Asked whether he feared that he would go down in history as the man who lost to the first black president and gave America Palin, McCain rocked back on the hind legs of his chair and shook his head.
He’d also be remembered as the guy who told a questioner at a town hall meeting that she was out of line for suggesting Obama was a Muslim, he said, and for refusing to make Obama’s inflammatory former pastor a campaign issue.
And even if he is eventually celebrated as a co-author of landmark immigration reform, McCain has no illusions about being a media darling and bipartisan hero forever.
“I am sure that I will do something like the Hagel nomination or be particularly tough on Hillary, Saint Hillary,” McCain said with a chuckle, referring to former secretary of state Hillary Rodham Clinton. “There will always be something that I’m doing that will make that a very temporary period of adulation.”
The senator got up to offer a tour of his office wall, including a 1968 State Department telegram.

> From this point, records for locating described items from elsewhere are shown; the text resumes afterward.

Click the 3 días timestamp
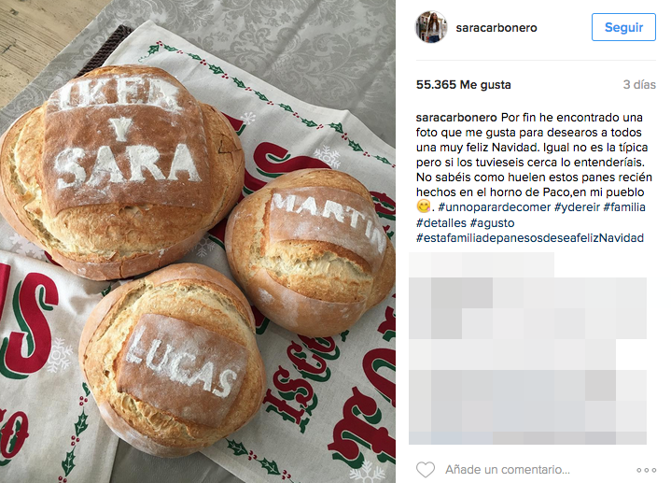This screenshot has width=671, height=483. click(x=639, y=85)
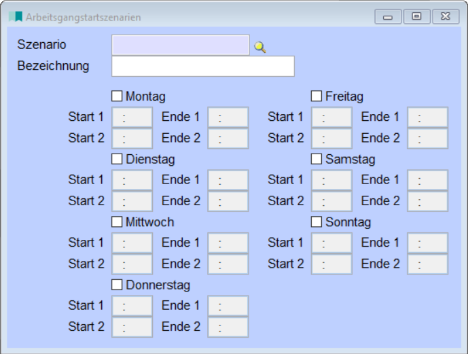Enable the Montag checkbox
Screen dimensions: 468x354
[117, 96]
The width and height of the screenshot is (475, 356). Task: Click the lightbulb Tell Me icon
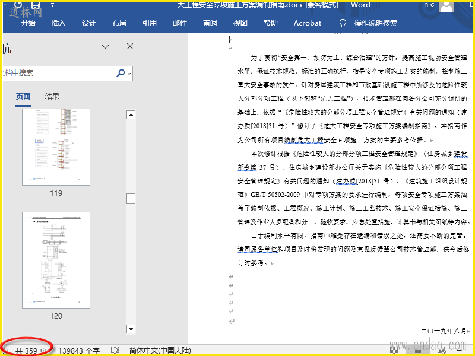click(x=342, y=23)
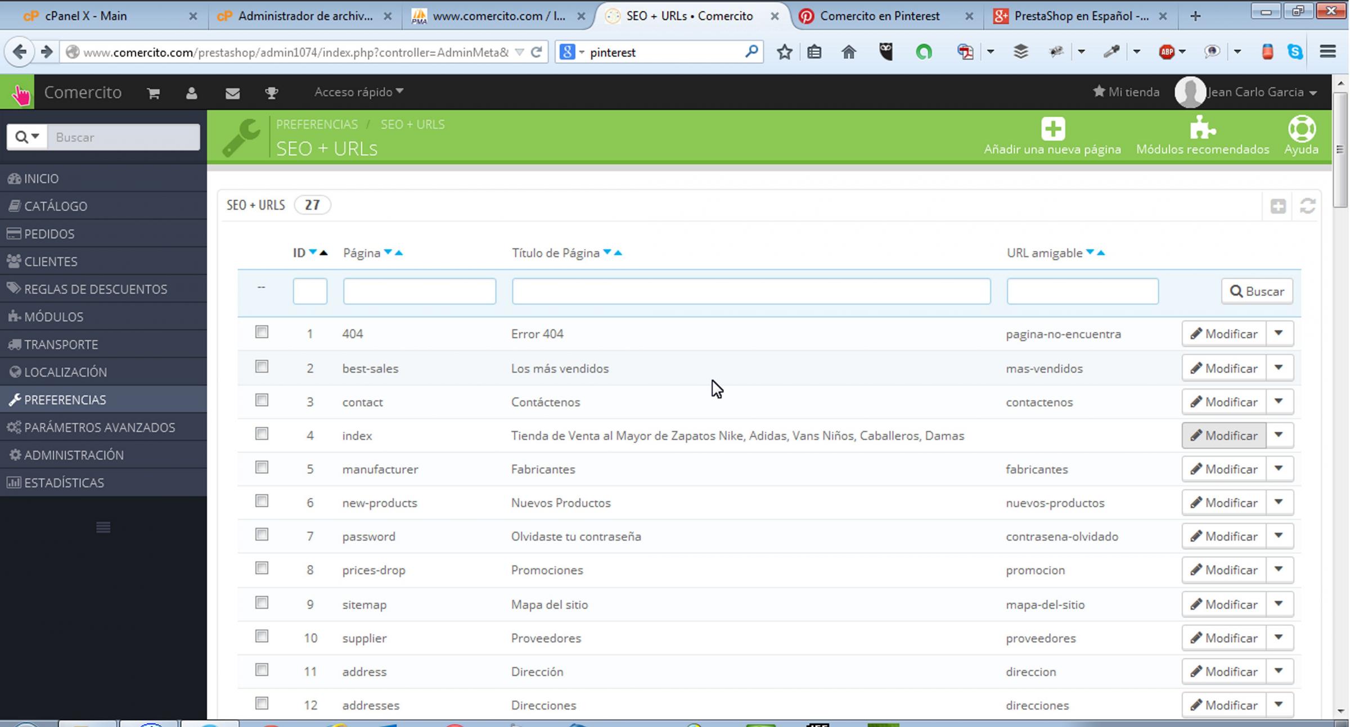
Task: Check the box for the 404 row
Action: click(262, 332)
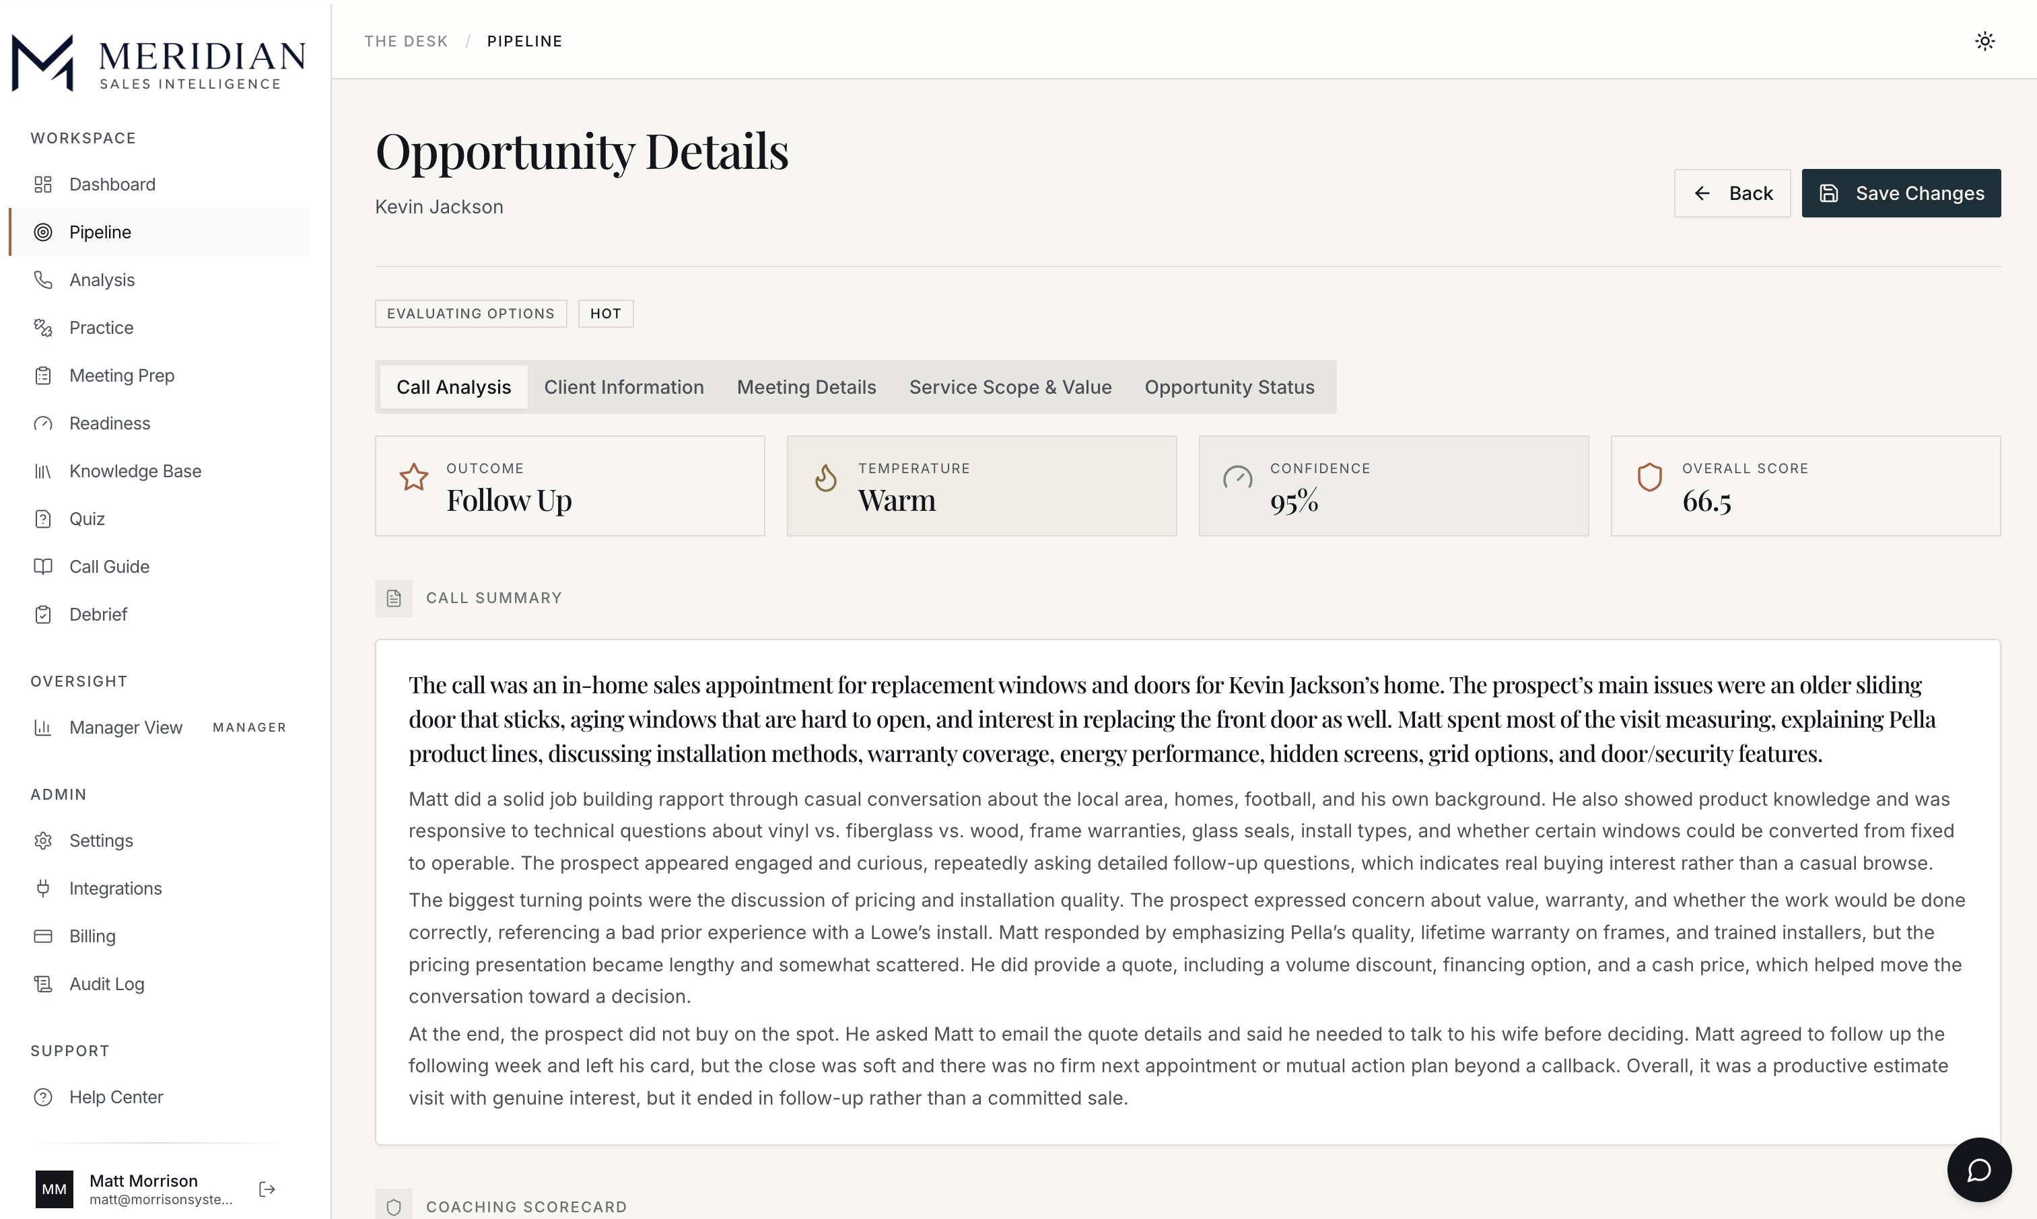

The yellowed document confirms McCain, an admiral’s son, refused to be released as a prisoner of war until the comrades captured before him were set free.
He said some of his POW friends attended his mother’s 101st birthday party in Arlington County the previous evening. “Whatever happens to me, whether ‘he’s right’ or ‘a hypocrite’ or ‘a flip-flopper’ or whatever it is,” he said, “those are the guys that really matter to me in my life.”